ACTIVITY: Search the listing below for the line containing "kids wholesale clothing (732, 2209)". From there through the line containing "New (362, 149)", transcribe every line exactly, both ends included.

SOURCE RECORDS:

:::::

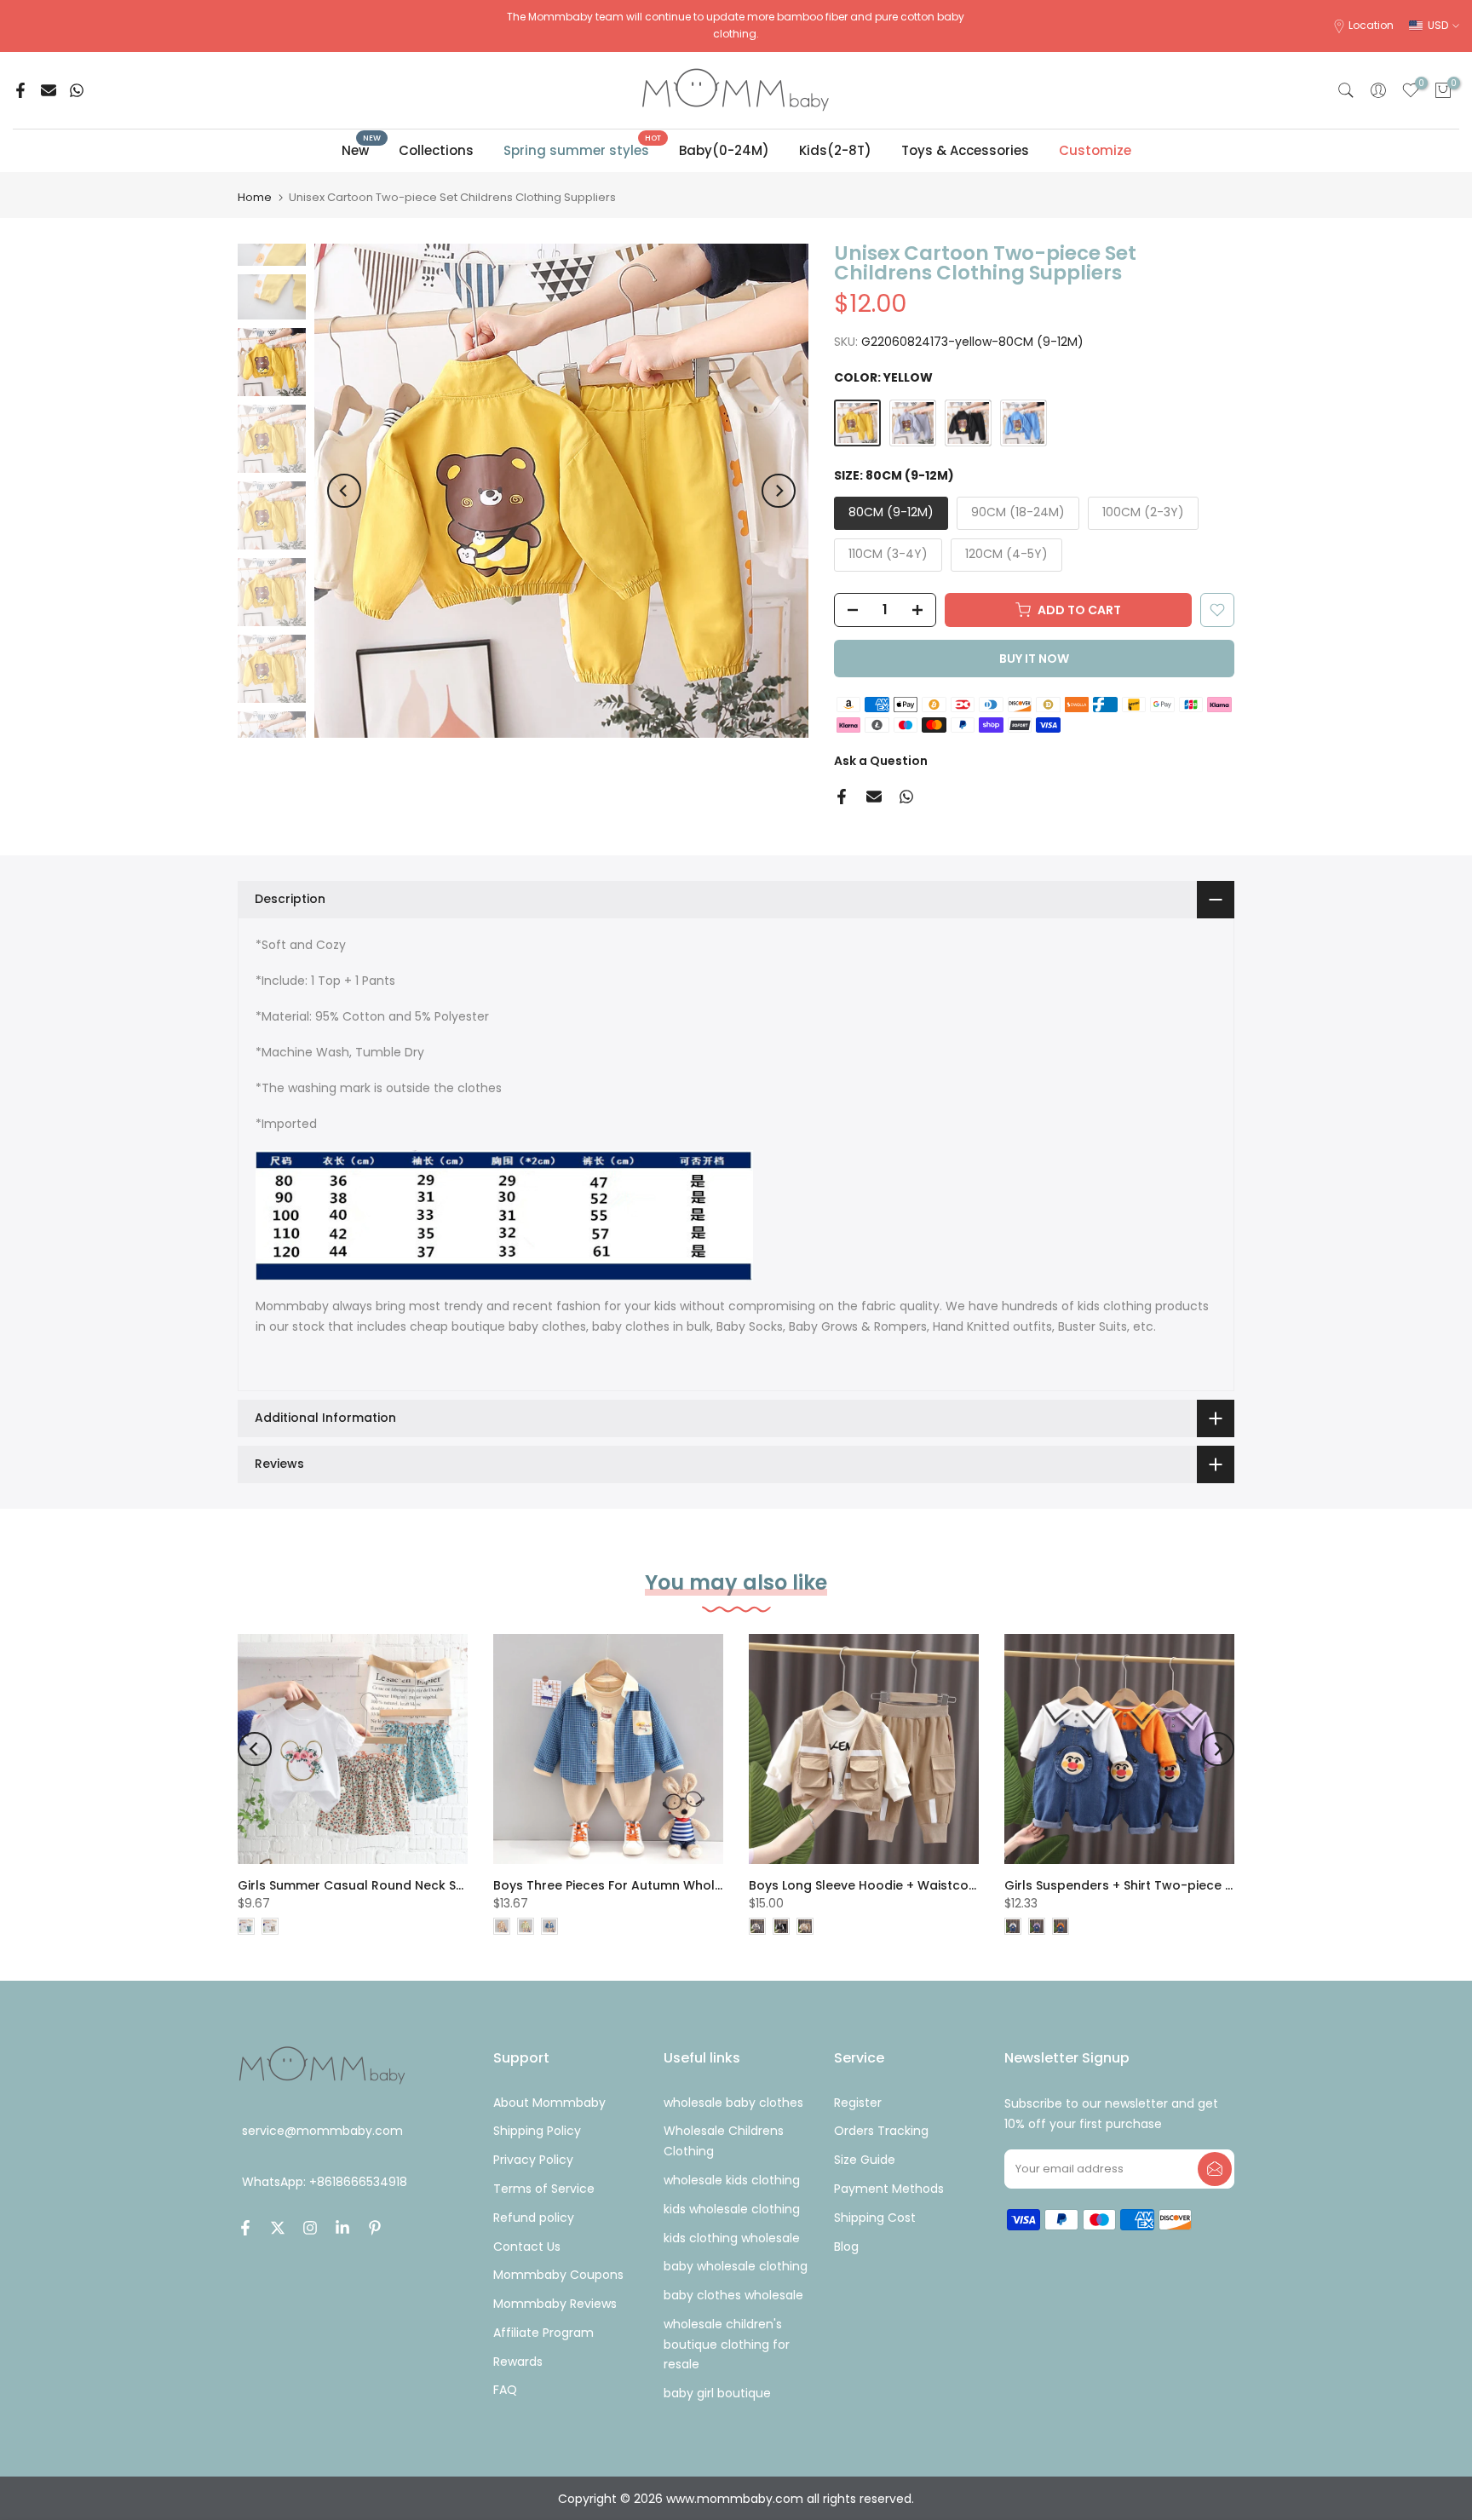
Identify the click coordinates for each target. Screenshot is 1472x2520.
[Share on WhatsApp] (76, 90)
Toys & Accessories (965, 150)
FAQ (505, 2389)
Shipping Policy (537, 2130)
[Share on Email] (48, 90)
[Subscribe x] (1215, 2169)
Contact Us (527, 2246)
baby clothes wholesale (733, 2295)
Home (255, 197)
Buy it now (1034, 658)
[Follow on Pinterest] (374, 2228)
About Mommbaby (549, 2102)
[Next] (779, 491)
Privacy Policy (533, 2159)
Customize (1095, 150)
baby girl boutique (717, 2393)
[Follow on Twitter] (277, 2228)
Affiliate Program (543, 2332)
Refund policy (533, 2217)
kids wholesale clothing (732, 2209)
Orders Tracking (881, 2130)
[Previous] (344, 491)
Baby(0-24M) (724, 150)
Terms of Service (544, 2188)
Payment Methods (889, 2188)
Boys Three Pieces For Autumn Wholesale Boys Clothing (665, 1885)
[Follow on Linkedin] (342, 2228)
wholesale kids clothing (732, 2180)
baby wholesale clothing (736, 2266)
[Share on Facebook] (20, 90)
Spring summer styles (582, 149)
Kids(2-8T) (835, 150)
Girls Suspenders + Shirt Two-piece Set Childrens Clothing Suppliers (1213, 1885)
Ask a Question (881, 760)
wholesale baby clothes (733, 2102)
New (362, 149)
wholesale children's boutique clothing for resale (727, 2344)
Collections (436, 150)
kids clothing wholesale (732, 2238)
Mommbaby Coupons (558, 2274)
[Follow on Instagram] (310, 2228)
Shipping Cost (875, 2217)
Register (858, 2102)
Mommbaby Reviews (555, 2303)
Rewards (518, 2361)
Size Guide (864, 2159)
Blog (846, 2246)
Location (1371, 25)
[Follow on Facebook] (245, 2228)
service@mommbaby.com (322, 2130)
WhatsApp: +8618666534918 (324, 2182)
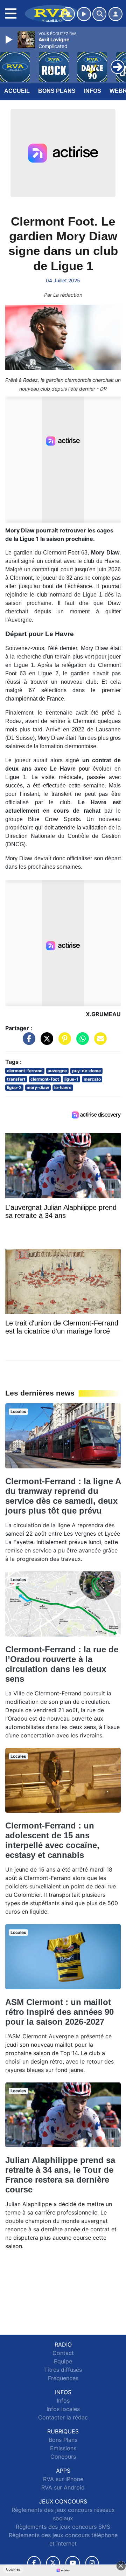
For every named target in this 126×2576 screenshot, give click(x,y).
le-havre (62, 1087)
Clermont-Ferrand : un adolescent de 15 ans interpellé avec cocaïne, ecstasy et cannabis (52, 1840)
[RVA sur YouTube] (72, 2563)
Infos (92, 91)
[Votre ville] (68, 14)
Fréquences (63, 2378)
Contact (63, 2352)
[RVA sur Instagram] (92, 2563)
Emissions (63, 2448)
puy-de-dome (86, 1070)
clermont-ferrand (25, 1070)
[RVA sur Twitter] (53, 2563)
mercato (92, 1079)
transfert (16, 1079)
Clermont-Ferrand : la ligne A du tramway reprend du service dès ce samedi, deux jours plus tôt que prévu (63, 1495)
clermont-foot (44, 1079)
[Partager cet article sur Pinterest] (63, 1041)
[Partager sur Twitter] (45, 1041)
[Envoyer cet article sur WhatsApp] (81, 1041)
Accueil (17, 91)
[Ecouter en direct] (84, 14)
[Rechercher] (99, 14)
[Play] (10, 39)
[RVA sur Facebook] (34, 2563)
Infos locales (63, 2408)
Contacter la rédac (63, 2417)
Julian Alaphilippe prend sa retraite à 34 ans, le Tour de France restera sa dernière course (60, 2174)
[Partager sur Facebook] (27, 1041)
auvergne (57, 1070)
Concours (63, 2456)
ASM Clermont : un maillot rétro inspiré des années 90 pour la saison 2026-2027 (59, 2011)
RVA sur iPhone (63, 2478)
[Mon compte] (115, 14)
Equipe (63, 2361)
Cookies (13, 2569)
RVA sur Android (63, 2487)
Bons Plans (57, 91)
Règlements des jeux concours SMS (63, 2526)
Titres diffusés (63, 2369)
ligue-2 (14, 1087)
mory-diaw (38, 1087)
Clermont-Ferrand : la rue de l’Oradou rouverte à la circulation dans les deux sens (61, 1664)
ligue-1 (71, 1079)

:::::

YOUR SOLUTION:
kids wholesale clothing (732, 2209)
Orders Tracking (881, 2130)
[Previous] (344, 491)
Baby(0-24M) (724, 150)
Terms of Service (544, 2188)
Payment Methods (889, 2188)
Boys Three Pieces For Autumn Wholesale Boys Clothing (665, 1885)
[Follow on Linkedin] (342, 2228)
wholesale kids clothing (732, 2180)
baby wholesale clothing (736, 2266)
[Share on Facebook] (20, 90)
Spring summer styles (582, 149)
Kids(2-8T) (835, 150)
Girls Suspenders + Shirt Two-piece Set Childrens Clothing Suppliers (1213, 1885)
Ask a Question (881, 760)
wholesale baby clothes (733, 2102)
New (362, 149)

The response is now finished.